Output, word for word, the lines of this listing that fall between the line with "Screen dimensions: 973x777" and the line with "Given: Open the To date calendar picker icon", counting both of those lines, and no others.

ENTRIES PROVIDED Block Start

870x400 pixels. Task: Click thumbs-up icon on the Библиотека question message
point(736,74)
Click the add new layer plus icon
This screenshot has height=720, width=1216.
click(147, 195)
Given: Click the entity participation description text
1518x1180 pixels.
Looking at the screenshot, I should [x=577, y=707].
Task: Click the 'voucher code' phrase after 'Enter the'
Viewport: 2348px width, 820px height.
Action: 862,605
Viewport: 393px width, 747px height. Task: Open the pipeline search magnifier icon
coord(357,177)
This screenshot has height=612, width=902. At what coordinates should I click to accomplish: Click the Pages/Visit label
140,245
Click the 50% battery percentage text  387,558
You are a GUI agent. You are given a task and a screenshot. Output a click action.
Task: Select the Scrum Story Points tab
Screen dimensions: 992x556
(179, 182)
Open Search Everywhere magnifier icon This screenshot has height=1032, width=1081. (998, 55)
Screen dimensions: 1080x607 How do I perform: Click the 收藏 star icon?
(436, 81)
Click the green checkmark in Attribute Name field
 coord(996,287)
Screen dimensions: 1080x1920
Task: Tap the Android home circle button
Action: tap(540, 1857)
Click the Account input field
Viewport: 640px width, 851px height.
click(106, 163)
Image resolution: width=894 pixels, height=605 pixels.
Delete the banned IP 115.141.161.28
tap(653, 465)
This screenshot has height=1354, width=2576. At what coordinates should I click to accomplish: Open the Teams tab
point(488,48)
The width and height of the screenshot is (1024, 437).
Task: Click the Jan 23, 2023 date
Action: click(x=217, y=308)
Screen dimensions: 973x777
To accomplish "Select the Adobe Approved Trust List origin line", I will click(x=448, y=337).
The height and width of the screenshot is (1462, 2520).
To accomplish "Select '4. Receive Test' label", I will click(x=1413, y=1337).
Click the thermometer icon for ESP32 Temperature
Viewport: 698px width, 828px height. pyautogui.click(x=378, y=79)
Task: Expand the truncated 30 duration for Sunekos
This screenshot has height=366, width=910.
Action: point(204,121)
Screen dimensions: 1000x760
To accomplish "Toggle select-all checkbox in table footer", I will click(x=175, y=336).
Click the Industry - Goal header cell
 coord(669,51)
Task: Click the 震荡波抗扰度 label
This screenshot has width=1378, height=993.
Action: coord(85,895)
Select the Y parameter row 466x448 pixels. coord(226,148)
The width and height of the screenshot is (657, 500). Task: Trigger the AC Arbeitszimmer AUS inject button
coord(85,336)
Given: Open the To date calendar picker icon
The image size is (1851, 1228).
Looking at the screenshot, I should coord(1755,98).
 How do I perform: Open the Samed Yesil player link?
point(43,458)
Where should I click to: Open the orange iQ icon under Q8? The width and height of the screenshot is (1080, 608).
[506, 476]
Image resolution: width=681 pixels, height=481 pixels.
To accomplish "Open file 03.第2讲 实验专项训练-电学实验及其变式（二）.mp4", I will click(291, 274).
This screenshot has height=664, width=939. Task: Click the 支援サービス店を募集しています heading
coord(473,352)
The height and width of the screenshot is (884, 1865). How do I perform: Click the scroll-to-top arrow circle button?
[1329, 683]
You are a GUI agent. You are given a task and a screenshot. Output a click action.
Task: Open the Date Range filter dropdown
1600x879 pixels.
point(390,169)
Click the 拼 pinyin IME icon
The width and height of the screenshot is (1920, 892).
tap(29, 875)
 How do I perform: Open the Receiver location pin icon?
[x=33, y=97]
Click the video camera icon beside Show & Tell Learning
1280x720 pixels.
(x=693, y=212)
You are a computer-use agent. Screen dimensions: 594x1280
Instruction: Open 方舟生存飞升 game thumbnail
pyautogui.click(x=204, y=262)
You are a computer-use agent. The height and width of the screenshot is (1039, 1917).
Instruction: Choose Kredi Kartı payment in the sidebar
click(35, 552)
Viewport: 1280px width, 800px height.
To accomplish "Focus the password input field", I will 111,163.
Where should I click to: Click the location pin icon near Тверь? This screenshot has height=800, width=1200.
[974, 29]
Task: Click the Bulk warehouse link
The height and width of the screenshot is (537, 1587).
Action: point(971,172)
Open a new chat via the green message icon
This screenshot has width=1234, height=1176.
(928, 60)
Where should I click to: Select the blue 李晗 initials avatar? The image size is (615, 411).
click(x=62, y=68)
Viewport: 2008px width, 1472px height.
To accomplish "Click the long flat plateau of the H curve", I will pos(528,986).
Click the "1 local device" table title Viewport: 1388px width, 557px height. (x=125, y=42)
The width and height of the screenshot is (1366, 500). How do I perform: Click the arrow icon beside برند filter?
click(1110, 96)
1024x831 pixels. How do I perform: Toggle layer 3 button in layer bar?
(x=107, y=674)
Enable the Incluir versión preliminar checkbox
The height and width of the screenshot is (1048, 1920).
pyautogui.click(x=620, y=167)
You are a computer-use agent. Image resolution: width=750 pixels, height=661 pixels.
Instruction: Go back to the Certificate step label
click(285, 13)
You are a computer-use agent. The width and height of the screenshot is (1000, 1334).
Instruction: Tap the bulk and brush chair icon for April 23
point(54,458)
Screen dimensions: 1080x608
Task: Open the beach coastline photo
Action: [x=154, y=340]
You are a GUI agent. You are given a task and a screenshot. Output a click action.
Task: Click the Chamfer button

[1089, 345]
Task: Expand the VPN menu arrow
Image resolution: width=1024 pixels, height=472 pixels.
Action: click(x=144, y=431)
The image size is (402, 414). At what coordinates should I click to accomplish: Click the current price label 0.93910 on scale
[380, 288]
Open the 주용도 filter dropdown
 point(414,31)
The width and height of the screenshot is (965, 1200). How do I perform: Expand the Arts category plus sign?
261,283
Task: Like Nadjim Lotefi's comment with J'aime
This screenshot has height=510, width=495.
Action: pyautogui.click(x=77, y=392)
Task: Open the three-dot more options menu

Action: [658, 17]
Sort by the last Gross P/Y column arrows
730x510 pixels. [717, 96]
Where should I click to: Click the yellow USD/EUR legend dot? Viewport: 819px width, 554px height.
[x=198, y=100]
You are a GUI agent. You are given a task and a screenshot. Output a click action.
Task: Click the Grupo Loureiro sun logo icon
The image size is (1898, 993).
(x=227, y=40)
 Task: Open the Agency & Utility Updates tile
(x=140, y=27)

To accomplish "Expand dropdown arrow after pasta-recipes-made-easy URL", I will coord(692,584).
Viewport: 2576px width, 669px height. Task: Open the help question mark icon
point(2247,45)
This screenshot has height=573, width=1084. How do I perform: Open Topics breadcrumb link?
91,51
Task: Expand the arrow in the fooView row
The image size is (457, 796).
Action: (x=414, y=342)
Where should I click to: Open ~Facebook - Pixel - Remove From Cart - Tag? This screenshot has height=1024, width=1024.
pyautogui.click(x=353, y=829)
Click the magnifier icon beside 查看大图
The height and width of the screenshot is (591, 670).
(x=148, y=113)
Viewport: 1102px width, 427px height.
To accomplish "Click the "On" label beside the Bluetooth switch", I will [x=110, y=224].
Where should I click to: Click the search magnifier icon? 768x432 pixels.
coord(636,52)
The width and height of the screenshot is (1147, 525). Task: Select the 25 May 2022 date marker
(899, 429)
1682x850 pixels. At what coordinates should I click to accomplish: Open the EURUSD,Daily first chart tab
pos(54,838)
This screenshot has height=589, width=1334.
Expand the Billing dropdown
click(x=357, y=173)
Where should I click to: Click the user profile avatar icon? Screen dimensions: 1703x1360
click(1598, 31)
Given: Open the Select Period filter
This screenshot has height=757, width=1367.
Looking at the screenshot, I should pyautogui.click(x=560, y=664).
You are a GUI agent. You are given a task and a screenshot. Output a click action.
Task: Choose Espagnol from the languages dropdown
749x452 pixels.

ENTRIES PROVIDED Block End

# [TASK RESULT]
Screen dimensions: 973x777
To accomplish "Select the Adobe Approved Trust List origin line", I will click(x=448, y=337).
The height and width of the screenshot is (1462, 2520).
To accomplish "Select '4. Receive Test' label", I will click(x=1413, y=1337).
Click the thermometer icon for ESP32 Temperature
Viewport: 698px width, 828px height. pyautogui.click(x=378, y=79)
Task: Expand the truncated 30 duration for Sunekos
This screenshot has height=366, width=910.
Action: point(204,121)
Screen dimensions: 1000x760
To accomplish "Toggle select-all checkbox in table footer", I will click(x=175, y=336).
Click the Industry - Goal header cell
 coord(669,51)
Task: Click the 震荡波抗扰度 label
This screenshot has width=1378, height=993.
Action: coord(85,895)
Select the Y parameter row 466x448 pixels. coord(226,148)
The width and height of the screenshot is (657, 500). Task: Trigger the AC Arbeitszimmer AUS inject button
coord(85,336)
Given: Open the To date calendar picker icon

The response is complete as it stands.